### [Goal of the exercise]
Every entry should be reproduced precisely, with each picture left out.

BEGIN Data to process

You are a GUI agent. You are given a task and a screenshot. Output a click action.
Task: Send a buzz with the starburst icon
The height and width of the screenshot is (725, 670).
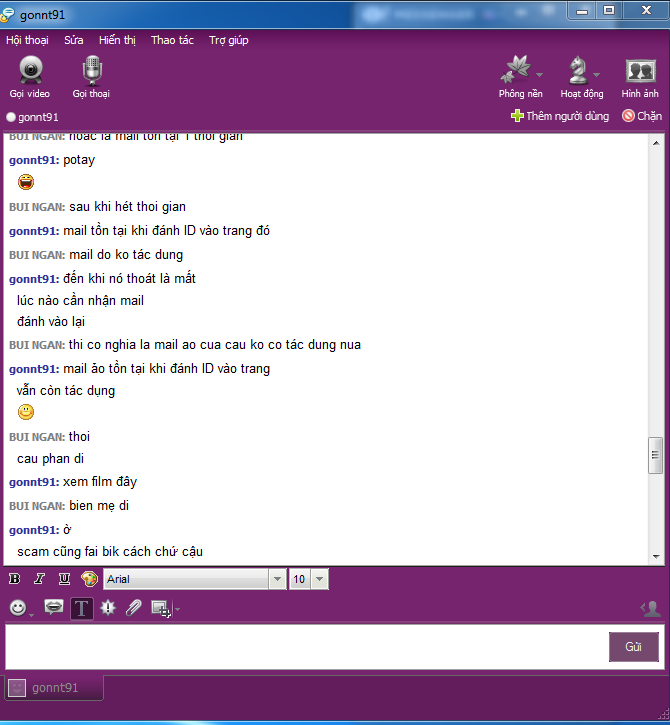tap(108, 608)
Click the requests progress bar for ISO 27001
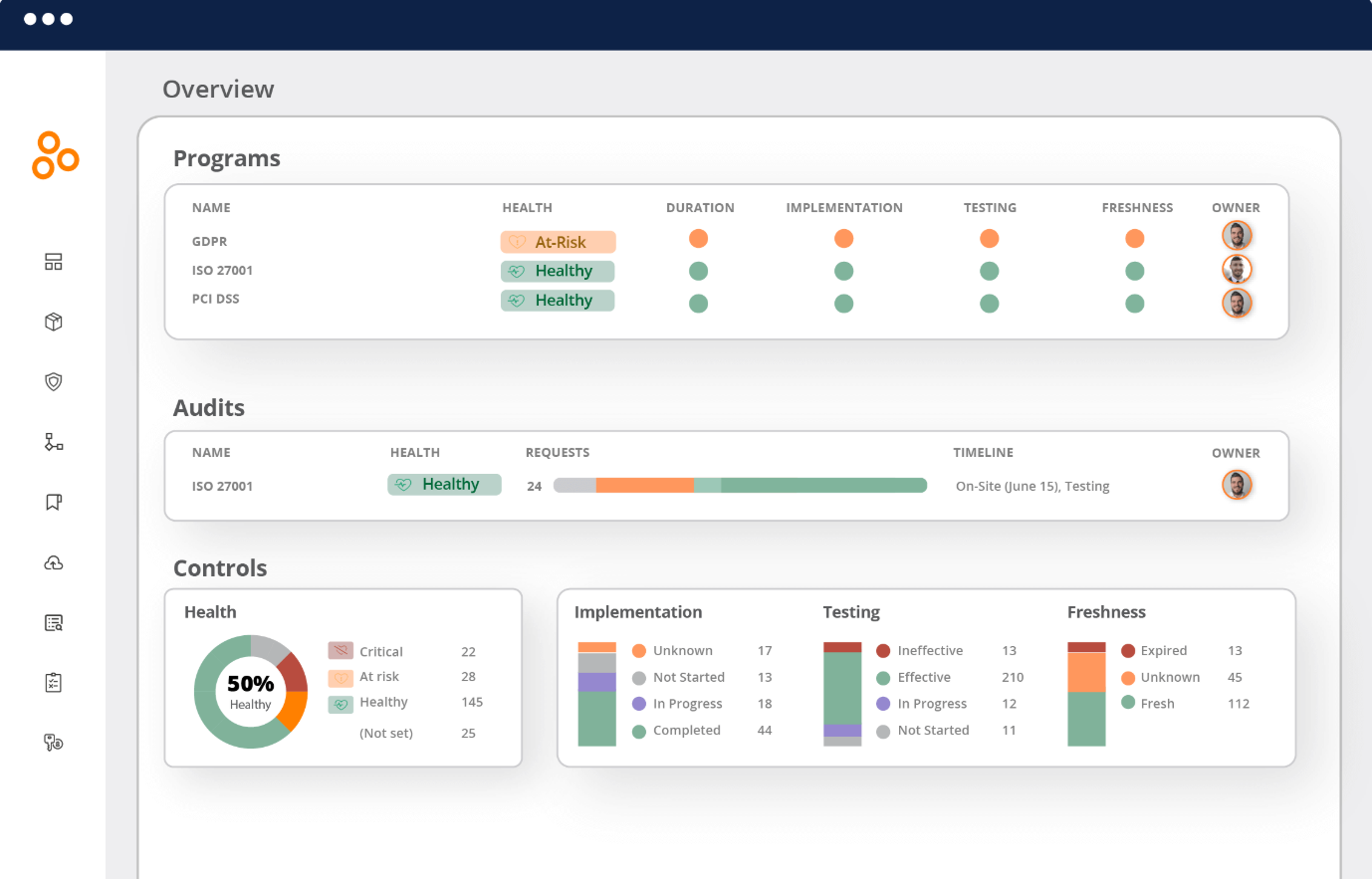1372x879 pixels. (x=742, y=486)
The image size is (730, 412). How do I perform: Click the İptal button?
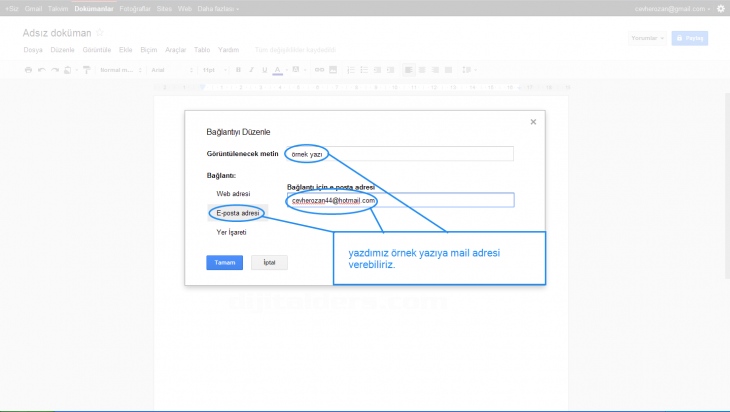point(269,262)
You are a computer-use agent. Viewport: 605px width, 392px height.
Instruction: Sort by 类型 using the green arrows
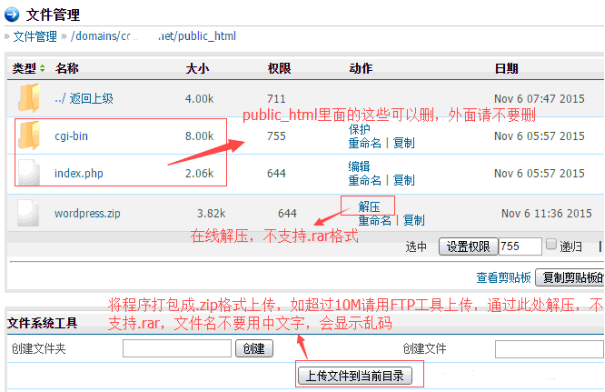[42, 69]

END Data to process

### [Result for this task]
You are a GUI agent. You are given a task and a screenshot. Output a click action.
Task: Send a buzz with the starburst icon
The height and width of the screenshot is (725, 670).
tap(108, 608)
Click the requests progress bar for ISO 27001
1372x879 pixels. (x=742, y=486)
The image size is (730, 412). How do I perform: Click the İptal button?
point(269,262)
You are a computer-use agent. Viewport: 605px width, 392px height.
Instruction: Sort by 类型 using the green arrows
[42, 69]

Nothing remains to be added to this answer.